## STATED PROBLEM
Rewrite every line starting at the line containing "March (900, 713)" and ending at the line containing "Kontakty (833, 1926)", both included and none left out. Shift each answer's click coordinates by adding 128 to every number.

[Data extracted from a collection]
****
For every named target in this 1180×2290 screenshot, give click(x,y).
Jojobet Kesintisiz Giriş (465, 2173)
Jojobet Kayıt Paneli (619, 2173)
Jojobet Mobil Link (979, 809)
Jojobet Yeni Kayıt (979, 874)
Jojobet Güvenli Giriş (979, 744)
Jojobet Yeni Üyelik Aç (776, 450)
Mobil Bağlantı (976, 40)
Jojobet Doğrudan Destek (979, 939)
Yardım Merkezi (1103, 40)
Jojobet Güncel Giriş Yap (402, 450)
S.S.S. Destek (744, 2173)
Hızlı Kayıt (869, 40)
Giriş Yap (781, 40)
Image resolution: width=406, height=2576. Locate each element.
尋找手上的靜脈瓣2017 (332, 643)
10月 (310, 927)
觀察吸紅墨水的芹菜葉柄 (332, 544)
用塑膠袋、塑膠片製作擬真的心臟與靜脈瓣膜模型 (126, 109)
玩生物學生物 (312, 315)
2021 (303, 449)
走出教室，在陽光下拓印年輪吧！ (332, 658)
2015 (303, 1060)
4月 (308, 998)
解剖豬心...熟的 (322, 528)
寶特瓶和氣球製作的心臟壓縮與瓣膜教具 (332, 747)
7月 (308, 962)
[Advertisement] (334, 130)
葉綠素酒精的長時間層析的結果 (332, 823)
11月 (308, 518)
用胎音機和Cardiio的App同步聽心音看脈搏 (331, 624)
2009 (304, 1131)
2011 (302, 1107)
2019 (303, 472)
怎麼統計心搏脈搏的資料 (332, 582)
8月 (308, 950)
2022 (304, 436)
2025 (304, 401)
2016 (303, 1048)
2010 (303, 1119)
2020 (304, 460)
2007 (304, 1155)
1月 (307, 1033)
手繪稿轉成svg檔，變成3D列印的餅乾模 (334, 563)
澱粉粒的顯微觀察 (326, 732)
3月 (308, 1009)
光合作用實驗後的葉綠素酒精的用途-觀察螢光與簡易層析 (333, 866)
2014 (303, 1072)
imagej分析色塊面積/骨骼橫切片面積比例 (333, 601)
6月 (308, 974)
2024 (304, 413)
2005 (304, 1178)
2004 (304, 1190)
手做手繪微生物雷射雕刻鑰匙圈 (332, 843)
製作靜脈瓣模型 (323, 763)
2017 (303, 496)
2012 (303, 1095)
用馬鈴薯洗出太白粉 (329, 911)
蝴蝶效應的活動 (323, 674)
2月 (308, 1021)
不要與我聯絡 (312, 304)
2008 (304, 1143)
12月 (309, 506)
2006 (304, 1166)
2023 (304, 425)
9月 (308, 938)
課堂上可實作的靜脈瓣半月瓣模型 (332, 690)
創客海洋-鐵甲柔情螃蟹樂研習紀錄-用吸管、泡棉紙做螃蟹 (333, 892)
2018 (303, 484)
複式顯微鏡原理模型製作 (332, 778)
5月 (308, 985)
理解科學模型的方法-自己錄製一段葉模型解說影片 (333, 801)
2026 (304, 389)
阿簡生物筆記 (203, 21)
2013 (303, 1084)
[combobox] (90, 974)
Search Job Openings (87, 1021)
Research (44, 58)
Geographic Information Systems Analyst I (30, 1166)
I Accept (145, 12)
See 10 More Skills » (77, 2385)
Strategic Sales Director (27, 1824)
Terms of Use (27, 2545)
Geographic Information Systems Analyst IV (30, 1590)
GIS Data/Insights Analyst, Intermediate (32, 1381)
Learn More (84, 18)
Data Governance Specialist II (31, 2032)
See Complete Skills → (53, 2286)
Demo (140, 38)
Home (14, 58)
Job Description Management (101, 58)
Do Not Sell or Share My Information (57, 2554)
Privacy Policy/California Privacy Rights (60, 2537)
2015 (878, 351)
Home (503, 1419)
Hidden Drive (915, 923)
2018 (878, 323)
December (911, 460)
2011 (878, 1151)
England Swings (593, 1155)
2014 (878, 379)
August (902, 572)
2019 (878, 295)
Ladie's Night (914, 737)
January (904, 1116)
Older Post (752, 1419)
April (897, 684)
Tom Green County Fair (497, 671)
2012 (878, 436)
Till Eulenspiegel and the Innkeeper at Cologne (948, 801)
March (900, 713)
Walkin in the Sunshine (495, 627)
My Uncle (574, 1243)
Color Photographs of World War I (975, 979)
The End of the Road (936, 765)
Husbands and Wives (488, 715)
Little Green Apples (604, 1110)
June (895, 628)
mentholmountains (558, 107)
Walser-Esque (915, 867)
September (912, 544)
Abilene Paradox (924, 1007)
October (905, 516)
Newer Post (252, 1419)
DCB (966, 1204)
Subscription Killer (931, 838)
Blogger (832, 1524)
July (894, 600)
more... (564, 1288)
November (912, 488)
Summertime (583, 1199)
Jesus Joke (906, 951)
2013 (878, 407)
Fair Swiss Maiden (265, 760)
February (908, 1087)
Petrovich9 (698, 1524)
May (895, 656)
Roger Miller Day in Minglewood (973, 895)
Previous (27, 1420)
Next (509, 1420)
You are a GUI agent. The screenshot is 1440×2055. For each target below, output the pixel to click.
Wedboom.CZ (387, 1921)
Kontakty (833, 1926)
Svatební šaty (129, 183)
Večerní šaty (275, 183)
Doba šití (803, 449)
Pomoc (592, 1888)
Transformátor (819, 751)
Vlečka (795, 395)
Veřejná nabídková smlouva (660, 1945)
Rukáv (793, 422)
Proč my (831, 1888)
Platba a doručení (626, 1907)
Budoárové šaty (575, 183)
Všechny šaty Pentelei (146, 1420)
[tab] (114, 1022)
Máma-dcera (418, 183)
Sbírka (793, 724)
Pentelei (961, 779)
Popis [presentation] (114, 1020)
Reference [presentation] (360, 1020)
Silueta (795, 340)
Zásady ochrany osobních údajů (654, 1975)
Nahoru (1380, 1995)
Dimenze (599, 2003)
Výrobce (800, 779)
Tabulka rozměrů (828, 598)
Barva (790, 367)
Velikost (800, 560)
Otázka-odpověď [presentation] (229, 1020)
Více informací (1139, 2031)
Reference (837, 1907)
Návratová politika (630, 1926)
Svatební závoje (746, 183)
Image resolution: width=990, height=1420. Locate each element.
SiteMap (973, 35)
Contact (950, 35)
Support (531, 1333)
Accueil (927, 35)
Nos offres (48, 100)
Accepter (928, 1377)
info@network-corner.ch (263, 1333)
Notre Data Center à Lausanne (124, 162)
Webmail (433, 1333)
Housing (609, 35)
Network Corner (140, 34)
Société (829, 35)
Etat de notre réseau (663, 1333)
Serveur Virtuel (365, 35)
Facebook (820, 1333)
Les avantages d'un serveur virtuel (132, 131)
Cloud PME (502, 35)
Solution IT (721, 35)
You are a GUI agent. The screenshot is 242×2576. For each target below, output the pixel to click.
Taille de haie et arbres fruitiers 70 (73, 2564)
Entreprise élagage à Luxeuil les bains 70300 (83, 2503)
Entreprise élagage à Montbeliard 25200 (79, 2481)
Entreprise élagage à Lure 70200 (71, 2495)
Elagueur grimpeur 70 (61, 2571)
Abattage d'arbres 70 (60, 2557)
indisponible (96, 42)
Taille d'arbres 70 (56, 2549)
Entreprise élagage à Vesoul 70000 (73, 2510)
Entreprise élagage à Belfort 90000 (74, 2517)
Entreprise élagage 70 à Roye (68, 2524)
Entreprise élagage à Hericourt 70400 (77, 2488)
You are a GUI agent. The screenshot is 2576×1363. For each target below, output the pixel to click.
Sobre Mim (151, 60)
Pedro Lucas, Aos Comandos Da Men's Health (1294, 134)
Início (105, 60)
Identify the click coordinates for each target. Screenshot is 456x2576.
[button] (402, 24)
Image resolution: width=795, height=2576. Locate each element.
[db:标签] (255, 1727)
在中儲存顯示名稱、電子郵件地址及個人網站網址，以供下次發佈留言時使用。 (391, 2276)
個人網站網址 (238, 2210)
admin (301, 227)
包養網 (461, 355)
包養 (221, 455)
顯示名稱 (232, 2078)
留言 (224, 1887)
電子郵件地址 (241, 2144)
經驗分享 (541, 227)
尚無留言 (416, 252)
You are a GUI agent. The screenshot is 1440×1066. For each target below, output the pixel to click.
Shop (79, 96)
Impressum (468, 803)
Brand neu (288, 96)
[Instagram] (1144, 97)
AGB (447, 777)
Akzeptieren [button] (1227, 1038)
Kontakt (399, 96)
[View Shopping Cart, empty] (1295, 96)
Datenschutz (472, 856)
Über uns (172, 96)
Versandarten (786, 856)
****
## RESPONSE TO THIS TASK
March (1028, 841)
Walkin in the Sunshine (623, 755)
My Uncle (702, 1371)
Color Photographs of World War I (1103, 1107)
The End of the Road (1064, 893)
Husbands and Wives (616, 843)
Little Green Apples (732, 1238)
June (1023, 756)
mentholmountains (686, 235)
Walser-Esque (1043, 995)
September (1040, 672)
Abilene Paradox (1052, 1135)
October (1033, 644)
Newer Post (380, 1547)
DCB (1094, 1332)
Subscription Killer (1059, 966)
Blogger (960, 1652)
July (1022, 728)
more... (692, 1416)
November (1040, 616)
Summertime (711, 1327)
Jesus Joke (1034, 1079)
2013 (1006, 535)
Fair Swiss Maiden (393, 888)
February (1036, 1215)
Petrovich9 (826, 1652)
May (1023, 784)
Roger Miller Day in Minglewood (1101, 1023)
Previous (155, 1548)
Next (637, 1548)
You are a GUI agent. The screenshot is 1440×2055. For each target below, output the pixel to click.
Wedboom.CZ (515, 2049)
Kontakty (961, 2054)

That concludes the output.